The WC Lovers WCFM Marketplace plugin for WordPress contains an SQL Injection vulnerability (CVE-2025-63029) affecting versions through 3.7.1. This vulnerability arises from improper neutralization of special elements in SQL commands, enabling an attacker with high privileges to execute crafted SQL queries that can compromise database confidentiality and availability. The CVSS 3.1 vector (AV:N/AC:L/PR:H/UI:N/S:C/C:H/I:N/A:L) indicates network attack vector, low attack complexity, required high privileges, no user interaction, scope changed, high confidentiality impact, no integrity impact, and low availability impact. No official patch or vendor advisory is currently available, and no known exploits have been reported.

Successful exploitation could allow a privileged attacker to execute unauthorized SQL commands, potentially leading to disclosure of sensitive data and partial denial of service due to availability impact.

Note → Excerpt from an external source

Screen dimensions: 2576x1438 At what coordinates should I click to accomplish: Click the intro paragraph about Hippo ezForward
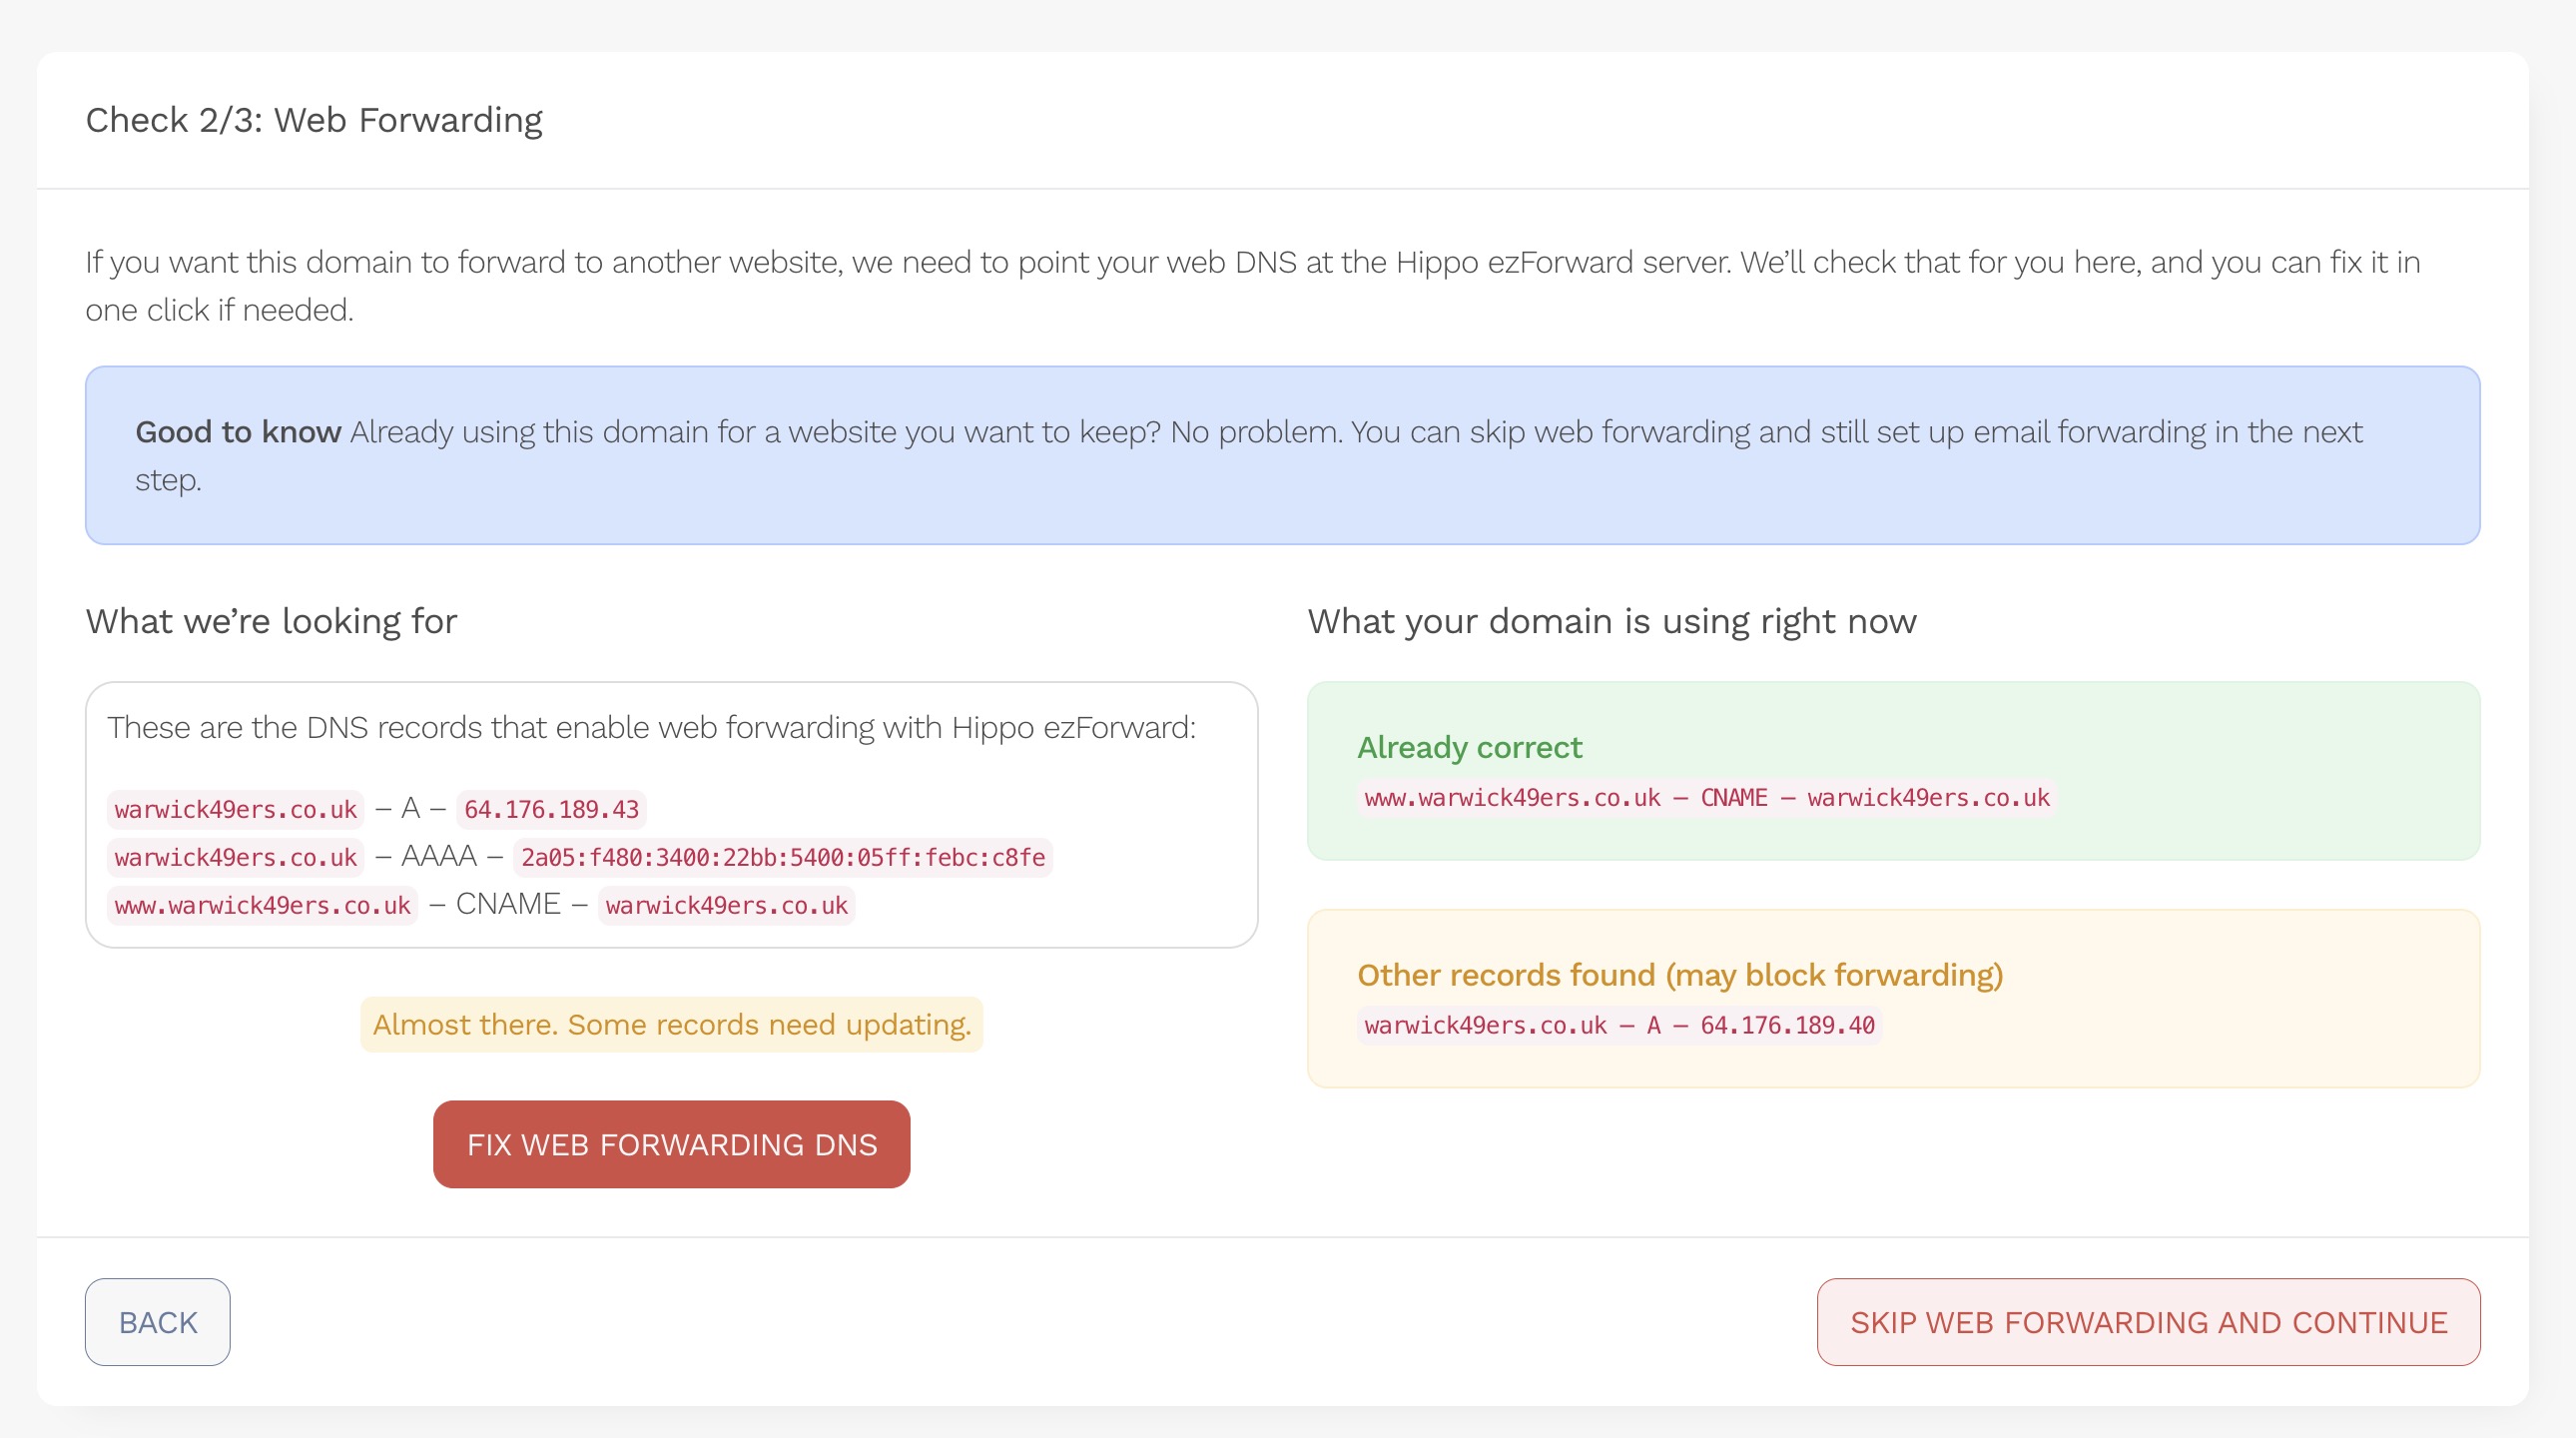click(x=1251, y=285)
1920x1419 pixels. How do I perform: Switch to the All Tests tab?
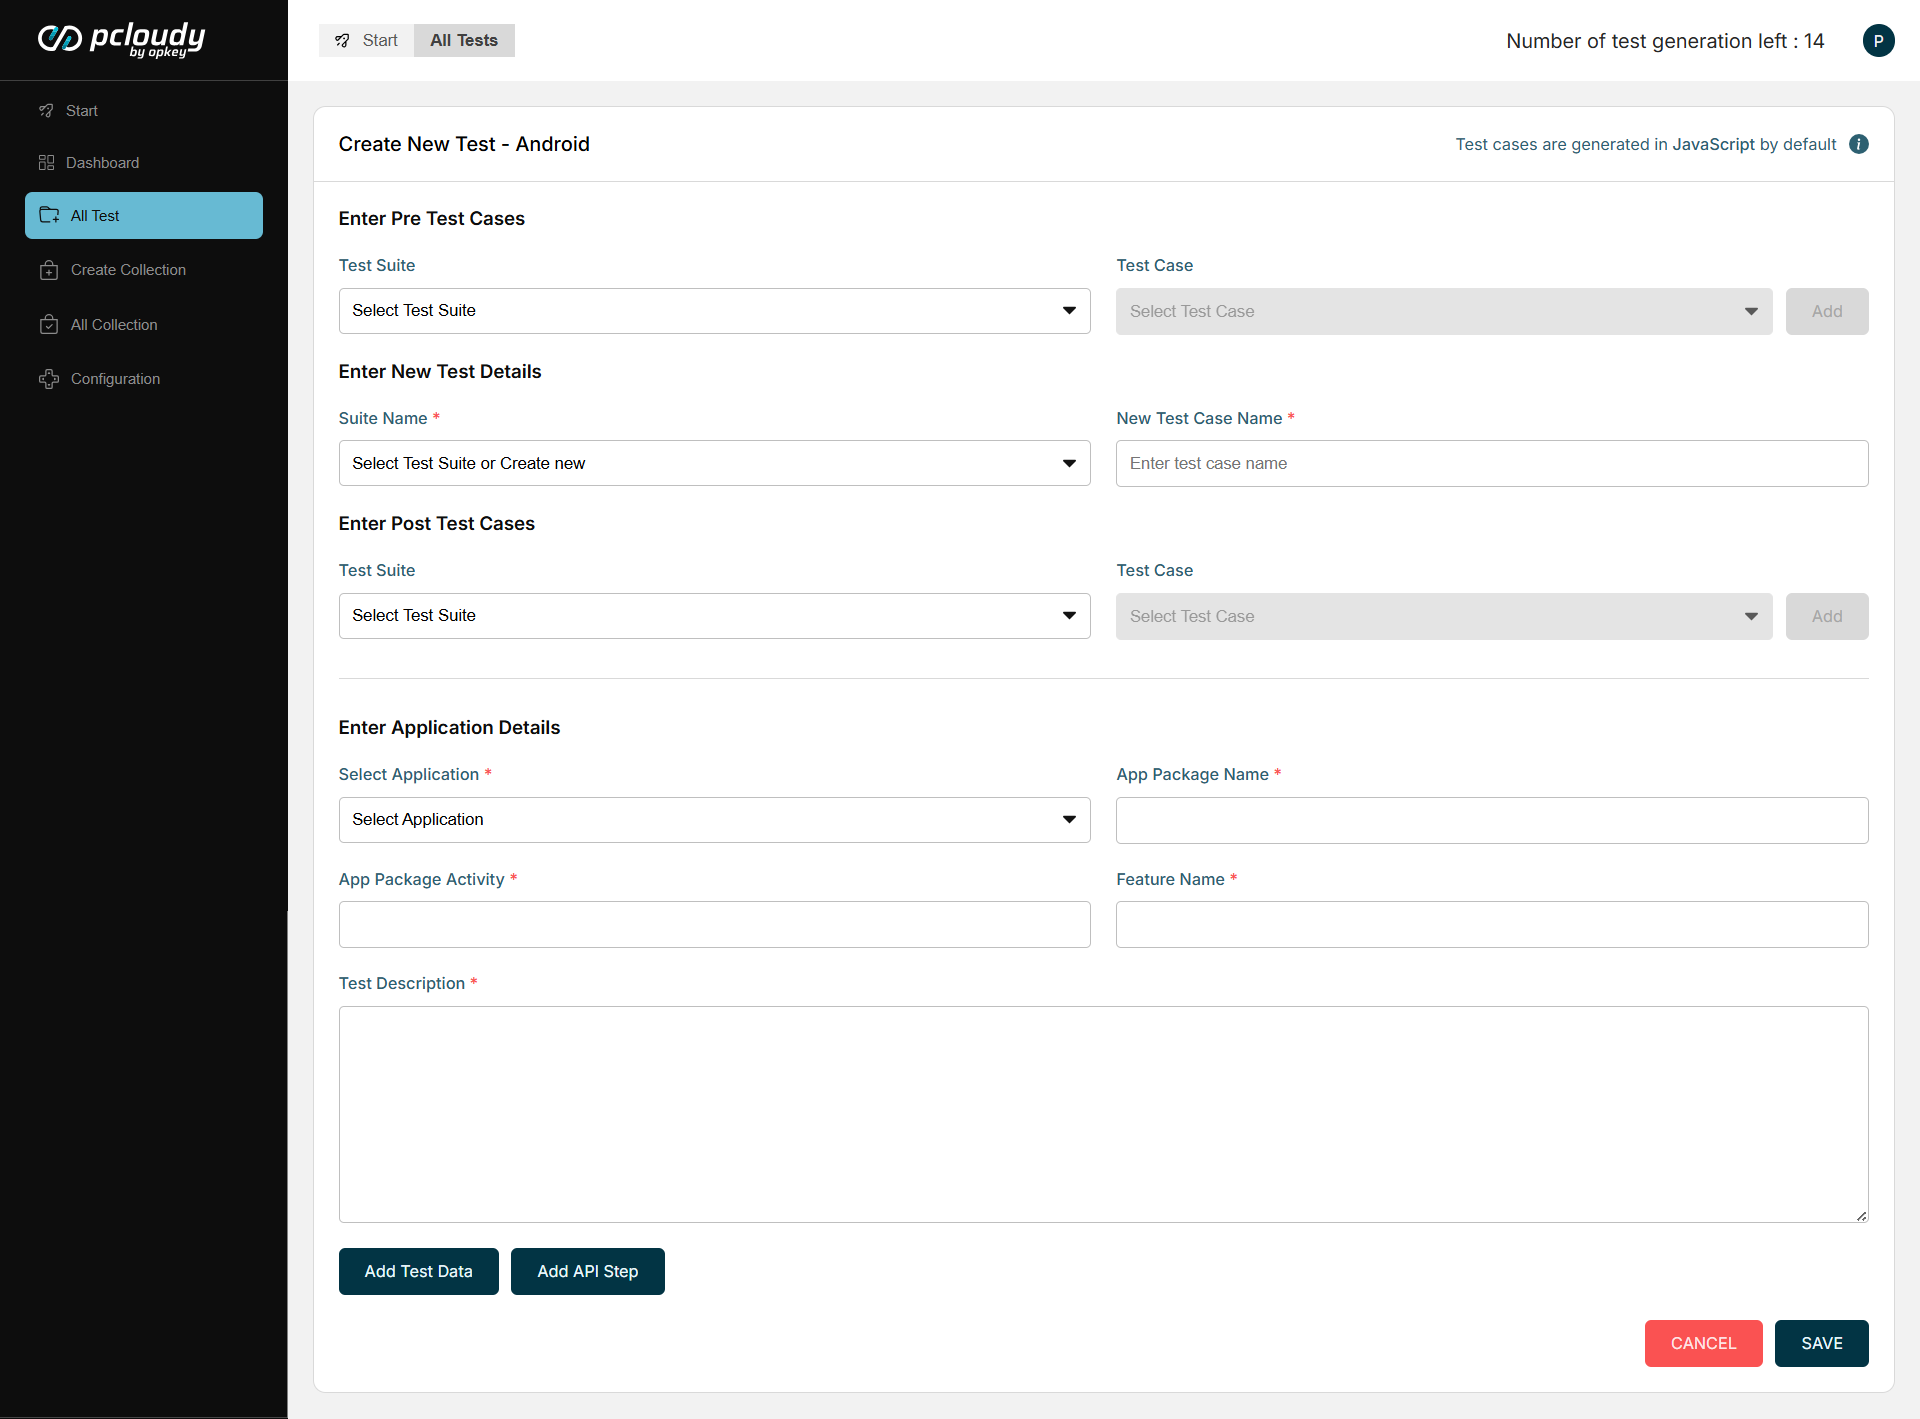(464, 41)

Integrity impact is not indicated. The vulnerability requires high privileges, limiting exploitation to authenticated users with elevated rights.

Patch status is not yet confirmed — check the vendor advisory for current remediation guidance. Until an official fix is released, restrict access to high-privilege accounts and monitor for suspicious activity related to database queries. Avoid exposing administrative interfaces to untrusted networks.